ASSIGNMENT: Among the entries below, find the line with "451x251 pixels.", then quote it and each following line up to and including the line with "The image size is (1177, 427).", and nothing else.

[Collected data]
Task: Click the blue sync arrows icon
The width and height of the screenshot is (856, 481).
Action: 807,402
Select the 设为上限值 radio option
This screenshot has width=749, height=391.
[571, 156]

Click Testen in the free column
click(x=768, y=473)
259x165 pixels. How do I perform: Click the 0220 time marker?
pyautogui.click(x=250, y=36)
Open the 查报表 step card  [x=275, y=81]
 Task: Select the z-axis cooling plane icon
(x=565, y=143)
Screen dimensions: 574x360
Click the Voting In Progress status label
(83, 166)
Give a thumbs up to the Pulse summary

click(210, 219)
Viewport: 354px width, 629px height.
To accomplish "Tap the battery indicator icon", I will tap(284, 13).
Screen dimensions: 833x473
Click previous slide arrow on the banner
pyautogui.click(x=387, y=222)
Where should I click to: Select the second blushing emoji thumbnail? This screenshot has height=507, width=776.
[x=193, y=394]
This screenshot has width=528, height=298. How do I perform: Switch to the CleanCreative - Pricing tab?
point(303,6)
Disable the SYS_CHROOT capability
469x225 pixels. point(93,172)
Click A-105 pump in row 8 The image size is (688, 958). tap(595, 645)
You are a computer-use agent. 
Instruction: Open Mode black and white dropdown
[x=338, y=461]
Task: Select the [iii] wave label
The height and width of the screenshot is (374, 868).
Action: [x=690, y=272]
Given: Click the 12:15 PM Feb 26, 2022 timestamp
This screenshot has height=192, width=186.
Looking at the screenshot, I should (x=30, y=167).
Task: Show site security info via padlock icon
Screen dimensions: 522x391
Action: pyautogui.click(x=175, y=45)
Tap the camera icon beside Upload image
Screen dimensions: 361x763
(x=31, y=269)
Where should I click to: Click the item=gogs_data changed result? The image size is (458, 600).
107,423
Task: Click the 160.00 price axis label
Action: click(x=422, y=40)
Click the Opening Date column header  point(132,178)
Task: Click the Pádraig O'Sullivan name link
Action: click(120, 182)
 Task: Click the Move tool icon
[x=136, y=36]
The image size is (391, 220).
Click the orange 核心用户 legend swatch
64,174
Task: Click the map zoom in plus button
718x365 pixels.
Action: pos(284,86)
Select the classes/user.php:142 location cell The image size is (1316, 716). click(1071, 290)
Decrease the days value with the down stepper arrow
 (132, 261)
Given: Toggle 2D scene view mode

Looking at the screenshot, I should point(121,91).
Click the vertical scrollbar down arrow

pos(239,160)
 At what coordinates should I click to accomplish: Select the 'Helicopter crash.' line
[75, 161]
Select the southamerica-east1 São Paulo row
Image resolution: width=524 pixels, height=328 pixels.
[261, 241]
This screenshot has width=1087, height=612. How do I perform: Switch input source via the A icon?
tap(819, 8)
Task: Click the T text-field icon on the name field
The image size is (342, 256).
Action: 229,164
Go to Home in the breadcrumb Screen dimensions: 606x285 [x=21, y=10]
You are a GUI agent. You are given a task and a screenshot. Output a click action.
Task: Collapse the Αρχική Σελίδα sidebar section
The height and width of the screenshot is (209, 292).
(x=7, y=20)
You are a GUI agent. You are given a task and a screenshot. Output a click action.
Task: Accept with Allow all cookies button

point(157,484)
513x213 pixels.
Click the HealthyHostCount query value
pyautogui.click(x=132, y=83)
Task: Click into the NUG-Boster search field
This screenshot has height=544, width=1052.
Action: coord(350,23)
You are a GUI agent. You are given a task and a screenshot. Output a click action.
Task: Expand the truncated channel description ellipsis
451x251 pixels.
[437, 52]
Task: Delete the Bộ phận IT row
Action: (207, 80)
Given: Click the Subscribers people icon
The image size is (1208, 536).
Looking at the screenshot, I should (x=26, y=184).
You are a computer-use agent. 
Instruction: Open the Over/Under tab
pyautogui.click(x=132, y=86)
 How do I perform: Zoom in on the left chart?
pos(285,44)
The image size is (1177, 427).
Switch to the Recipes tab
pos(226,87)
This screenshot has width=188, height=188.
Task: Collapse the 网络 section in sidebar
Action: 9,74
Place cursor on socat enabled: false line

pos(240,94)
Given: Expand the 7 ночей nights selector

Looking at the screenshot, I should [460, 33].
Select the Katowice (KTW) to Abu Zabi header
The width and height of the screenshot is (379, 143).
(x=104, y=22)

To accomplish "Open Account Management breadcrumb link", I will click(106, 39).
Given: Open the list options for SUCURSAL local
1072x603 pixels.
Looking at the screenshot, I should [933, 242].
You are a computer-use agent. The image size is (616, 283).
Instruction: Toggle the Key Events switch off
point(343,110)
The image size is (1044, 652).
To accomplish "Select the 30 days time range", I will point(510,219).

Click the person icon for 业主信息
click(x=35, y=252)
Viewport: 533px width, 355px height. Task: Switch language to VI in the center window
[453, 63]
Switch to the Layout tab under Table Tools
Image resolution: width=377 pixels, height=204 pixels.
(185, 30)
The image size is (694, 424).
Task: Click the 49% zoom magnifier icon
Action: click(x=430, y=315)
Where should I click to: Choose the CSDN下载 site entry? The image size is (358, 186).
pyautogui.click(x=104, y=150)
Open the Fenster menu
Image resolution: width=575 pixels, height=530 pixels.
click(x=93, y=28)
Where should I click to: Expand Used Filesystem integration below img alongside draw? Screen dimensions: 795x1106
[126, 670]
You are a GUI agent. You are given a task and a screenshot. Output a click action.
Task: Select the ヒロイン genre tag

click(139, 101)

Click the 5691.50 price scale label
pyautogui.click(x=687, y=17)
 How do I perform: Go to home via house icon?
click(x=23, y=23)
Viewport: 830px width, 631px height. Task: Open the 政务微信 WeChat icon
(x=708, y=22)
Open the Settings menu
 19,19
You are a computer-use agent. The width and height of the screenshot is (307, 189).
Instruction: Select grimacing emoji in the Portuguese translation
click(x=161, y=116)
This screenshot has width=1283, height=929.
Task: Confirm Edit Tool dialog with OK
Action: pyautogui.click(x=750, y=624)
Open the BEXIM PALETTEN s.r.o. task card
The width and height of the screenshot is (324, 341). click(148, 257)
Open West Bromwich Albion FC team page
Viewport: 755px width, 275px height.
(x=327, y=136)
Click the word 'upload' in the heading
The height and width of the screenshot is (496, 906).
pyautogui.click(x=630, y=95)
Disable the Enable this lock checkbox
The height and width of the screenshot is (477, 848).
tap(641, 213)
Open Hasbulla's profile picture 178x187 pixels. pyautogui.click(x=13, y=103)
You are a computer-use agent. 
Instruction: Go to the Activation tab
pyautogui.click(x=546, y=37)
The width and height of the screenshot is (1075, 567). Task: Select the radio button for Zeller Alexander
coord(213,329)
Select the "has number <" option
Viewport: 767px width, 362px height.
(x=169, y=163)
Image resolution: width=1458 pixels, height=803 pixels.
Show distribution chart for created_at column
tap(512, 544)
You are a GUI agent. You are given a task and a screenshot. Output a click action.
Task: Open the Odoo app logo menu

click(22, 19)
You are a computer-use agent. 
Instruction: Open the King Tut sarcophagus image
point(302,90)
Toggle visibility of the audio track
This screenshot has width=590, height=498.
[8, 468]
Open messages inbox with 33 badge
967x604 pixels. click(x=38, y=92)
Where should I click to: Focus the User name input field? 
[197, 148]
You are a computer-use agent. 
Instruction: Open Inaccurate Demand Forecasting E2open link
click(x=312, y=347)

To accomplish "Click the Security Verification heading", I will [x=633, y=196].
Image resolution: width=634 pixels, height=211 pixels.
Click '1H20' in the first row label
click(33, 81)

FINISHED TASK:
451x251 pixels.
[437, 52]
Task: Delete the Bộ phận IT row
Action: (207, 80)
Given: Click the Subscribers people icon
The image size is (1208, 536).
Looking at the screenshot, I should (x=26, y=184).
You are a computer-use agent. 
Instruction: Open the Over/Under tab
pyautogui.click(x=132, y=86)
 How do I perform: Zoom in on the left chart?
pos(285,44)
The image size is (1177, 427).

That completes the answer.